Elon Musk's Tesla, in a bid to diversify its supply chain beyond China, has eyed India as the next potential spot of manufacturing. A top-level team from the electric vehicle major is in India at a time when the carmaker is considering ways to diversify beyond China. According to reports, while this meeting is focused on discussing the local sourcing of EV components to expand Tesla’s supply chain, it may also lead to Tesla's potential entry into India for the domestic production of its vehicles. From China to Germany, Tesla has set up massive production units called gigafactories in these countries.

The Transformation

While consumption as India’s primary growth driver is well understood, there are a few other underlying trends that are emerging in India. One of these is urbanisation. In 2011 urban areas accounted for 31.2 percent of the population; it was 23.3 percent in 1981. By the time the next decadal census data comes along, India’s urban landscape would have changed dramatically—the biggest jump coming in the last decade.

This has been accompanied by a visible improvement in material circumstances such as the quality of transport and mobile phones of the population. Add to this the large villages that mimic the demographic characteristics of a town.

The Economic Survey 2023 has pegged India’s 2022-23 growth at 6-6.8 percent, and medium-term GDP growth potential at 7-8 percent. The International Monetary Fund (IMF) says India will grow 6.1 percent in 2023-24 and accelerate further to 6.8 percent in 2024-25, firmly cementing India as a powerful growth engine.

The government has also demonstrated its intent to walk the talk on frontloading investment in infrastructure by accelerating the pace of highways, ports and airport projects, to considerably reduce logistics costs and time, and to initiate a “crowding in” effect of private sector investment.

Besides, India’s young demographics is a well-documented global story. With better spending ability they will decide on products—style, utility, need and affordability.
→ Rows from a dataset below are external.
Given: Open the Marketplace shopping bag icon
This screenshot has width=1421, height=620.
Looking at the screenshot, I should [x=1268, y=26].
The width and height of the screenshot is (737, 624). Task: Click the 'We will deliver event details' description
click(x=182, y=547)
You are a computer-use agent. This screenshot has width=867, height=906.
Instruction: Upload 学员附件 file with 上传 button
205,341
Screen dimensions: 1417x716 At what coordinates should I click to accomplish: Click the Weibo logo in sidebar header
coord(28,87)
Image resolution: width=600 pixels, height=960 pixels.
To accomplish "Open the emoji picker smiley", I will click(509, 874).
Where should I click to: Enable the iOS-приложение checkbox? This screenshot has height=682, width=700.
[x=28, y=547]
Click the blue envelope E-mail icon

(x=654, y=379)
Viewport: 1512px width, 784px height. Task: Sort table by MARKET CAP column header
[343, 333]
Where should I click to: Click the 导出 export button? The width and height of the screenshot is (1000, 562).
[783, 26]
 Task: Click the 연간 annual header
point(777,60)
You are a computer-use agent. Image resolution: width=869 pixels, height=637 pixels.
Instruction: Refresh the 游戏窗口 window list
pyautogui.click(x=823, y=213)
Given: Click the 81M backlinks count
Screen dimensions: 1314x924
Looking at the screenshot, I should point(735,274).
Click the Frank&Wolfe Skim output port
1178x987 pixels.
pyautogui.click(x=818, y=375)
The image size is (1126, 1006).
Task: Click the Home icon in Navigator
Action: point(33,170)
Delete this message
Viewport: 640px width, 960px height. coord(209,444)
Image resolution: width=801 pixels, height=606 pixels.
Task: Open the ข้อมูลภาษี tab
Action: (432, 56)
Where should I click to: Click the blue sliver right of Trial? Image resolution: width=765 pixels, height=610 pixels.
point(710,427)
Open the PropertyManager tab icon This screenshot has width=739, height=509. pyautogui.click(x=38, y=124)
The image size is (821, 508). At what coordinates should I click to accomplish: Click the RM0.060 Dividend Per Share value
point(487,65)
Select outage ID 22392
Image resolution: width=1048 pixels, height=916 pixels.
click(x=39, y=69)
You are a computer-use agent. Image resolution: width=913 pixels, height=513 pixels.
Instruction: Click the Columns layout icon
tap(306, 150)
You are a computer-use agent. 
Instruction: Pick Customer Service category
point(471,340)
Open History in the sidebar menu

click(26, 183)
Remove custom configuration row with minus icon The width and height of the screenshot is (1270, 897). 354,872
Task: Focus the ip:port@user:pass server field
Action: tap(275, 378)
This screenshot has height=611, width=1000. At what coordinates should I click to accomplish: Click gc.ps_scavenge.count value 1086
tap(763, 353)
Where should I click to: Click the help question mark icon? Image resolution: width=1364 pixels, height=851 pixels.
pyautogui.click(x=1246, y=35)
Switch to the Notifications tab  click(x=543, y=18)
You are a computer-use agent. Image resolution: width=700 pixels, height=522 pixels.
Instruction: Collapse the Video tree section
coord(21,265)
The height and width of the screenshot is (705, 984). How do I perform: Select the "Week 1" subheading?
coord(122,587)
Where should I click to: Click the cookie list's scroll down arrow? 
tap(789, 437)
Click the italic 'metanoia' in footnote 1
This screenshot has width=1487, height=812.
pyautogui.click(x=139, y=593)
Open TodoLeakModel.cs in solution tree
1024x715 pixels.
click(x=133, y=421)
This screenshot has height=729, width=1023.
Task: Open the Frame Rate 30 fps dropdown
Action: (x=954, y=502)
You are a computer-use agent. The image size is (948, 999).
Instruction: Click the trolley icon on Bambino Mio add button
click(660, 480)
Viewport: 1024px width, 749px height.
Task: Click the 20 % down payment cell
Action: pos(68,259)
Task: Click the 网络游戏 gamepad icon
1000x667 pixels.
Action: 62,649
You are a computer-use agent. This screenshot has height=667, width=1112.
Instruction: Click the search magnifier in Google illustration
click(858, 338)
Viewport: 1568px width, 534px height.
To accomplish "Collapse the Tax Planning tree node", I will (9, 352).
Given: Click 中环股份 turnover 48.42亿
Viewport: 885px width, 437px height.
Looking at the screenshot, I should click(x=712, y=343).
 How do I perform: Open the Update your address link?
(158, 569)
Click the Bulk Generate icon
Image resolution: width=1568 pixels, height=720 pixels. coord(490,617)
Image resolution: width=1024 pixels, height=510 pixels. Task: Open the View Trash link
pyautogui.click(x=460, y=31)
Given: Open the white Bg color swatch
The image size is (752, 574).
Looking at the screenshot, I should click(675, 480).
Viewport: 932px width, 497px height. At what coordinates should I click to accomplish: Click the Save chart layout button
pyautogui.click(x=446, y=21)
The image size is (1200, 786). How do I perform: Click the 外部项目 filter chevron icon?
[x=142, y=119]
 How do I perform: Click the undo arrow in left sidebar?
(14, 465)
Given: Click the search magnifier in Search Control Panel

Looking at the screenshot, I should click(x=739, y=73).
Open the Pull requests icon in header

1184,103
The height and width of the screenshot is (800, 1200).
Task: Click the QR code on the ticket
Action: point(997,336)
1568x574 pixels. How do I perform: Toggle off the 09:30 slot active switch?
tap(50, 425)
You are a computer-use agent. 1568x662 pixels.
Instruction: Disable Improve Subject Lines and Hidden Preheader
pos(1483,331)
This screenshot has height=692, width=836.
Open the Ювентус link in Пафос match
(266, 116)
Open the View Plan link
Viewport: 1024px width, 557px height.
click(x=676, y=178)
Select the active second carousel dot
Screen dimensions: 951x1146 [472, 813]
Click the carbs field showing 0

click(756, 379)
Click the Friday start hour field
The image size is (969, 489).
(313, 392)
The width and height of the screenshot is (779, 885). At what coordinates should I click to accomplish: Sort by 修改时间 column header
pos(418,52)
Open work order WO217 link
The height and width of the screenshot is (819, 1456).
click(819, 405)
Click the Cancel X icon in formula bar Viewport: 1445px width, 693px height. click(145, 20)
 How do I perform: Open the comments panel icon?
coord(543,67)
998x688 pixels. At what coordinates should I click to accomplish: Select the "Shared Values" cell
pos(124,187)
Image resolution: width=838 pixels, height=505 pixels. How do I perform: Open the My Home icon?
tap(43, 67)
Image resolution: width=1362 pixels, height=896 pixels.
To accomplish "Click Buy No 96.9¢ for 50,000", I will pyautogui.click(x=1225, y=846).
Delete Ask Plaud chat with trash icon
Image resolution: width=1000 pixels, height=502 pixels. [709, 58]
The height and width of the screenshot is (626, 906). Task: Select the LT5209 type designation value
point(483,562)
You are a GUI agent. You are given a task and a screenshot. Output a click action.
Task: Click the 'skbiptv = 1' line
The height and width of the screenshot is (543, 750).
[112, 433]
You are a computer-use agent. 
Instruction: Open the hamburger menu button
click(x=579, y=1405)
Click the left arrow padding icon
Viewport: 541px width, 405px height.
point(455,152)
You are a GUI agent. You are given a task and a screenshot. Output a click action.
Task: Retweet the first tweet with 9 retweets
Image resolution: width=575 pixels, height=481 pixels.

Importantly, it also addresses worries about assured labour supplies for any global giant looking to reshore out of China.

Having said that, there are still two boxes that need to be ticked if India is to emerge as a serious contender for turning itself into a serious manufacturing destination, standing shoulder-to-shoulder with China. One, the armies of youth joining the queue of hopefuls should be skilled and upskilled to meet the labour demand. And, two, the policy and regulatory architecture have to remain consistent to enable long-term investment.

Gaurav Choudhury is consulting editor, Network18. Views are personal, and do not represent the stand of this publication.

Gaurav Choudhury
Gaurav Choudhury is consulting editor, Network18.